Em Boston, Rafael vai trabalhar em uma pesquisa na área de Cardiologia, sobre aterosclerose, que são desenvolvimentos de placas de gorduras nas artérias do corpo, que podem causar doenças como enfarte agudo do miocárdio e acidente vascular cerebral (AVC), causas de grande mortalidade no Brasil.

Voluntário

Além do estudo acadêmico, Silva participa de extensas atividades extracurriculares. Entre elas, é tutor no MedEnsina, um cursinho pré-vestibular voluntário organizado por alunos da FMUSP para ajudar jovens sem condições de bancar aulas privadas.

"Tenho como propósito ajudar estudantes em situações parecidas com a minha", diz o universitário.

Ele também se considera politizado e acredita na pesquisa como a mola propulsora para o desenvolvimento do Brasil.

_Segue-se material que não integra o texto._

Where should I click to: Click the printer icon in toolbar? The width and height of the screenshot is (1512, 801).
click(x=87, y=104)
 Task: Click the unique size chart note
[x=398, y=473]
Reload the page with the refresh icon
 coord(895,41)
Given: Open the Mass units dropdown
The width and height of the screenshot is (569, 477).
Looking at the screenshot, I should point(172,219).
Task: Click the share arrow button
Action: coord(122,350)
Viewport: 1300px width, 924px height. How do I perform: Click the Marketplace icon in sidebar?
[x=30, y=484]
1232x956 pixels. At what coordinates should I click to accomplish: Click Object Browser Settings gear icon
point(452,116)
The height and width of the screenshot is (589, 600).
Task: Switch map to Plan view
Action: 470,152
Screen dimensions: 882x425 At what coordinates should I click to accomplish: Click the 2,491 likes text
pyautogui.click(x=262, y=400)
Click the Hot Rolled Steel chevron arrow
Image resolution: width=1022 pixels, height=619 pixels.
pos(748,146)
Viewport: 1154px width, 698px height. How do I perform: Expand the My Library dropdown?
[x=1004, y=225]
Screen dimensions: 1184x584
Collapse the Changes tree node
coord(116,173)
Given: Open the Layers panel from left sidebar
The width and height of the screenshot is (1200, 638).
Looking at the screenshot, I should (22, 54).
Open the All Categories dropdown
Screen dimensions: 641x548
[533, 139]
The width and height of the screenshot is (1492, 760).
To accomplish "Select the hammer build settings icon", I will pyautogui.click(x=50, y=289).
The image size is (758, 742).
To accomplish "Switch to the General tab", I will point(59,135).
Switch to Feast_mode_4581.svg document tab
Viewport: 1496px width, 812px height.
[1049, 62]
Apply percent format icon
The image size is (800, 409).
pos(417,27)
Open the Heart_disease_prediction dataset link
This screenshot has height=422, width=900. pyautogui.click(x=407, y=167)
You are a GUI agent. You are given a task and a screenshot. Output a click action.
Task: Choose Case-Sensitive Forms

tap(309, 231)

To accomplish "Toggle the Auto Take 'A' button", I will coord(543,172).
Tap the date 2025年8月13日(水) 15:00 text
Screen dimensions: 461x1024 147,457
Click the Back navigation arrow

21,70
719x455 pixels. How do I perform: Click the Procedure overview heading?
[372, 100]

"A pesquisa científica determina a velocidade que avança o conhecimento. Na medicina, permitiu aumentar a expectativa de vida em décadas, curar moléstias antes incuráveis, erradicar doenças que assolavam o mundo e aumentar a qualidade de vida das pessoas", explica. "Quando se investe em um pesquisador você está investindo na melhora das condições para todos."